# auto color, auto contrast and auto tone in lightroom?



## alaios (Dec 21, 2014)

Hi all,I am scanning my films and the typical is one to do an auto color in photoshop to return colors at their normal looking state. I wanted to ask you though if you can do something similar in the lightroom.Regardsalex


----------



## Rob_Cullen (Dec 22, 2014)

In the Develop module Basic Panel- just click "Auto"

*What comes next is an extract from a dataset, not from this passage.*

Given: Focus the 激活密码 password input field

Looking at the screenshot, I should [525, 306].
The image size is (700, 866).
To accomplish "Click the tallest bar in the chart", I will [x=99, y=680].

  Before                                                                                                                             After "Auto"


----------



## alaios (Dec 22, 2014)

Hi thanks for the answer. I am not sure this is the same with auto color and auto tone... Or is it?


----------



## Rob_Cullen (Dec 23, 2014)

No, I do not believe there is an equivalent to Photoshop Auto-Color. (Do you know how PS auto-adjusts color?) and how would you define the color adjustments needed on every image?

The Auto Tone button tries to achieve what LR thinks are the best settings for- Exposure, Contrast, Highlights, Shadows, Whites, Blacks. ie. All the Histogram exposure adjustments. If you don't like the result- press CTRL+Z
A hint-  By holding down the Shift key and double-clicking on the Basic panel Tone control's name (Exposure, Contrast, etc.) you can set each of the "Tone" controls independently to Adobe's "Auto" setting. Watch the "Reset" button change to "Reset (Adobe)"    (A double-click, without SHFT, resets the slider)

White Balance and the Presence sliders are not altered by the "Auto" button, so color saturation and vibrance are not altered by the "Auto" button. And there is no "Auto" button in the HSL Panel.
If you shoot RAW files, then you might like trying different Camera Profiles in the Camera Calibration Panel (Develop module). I can boost my Nikon image colors by applying the "Camera Vivid" profile.


----------



## alaios (Dec 24, 2014)

Thanks again. I tested it in lightroom and is not the same... Alex


----------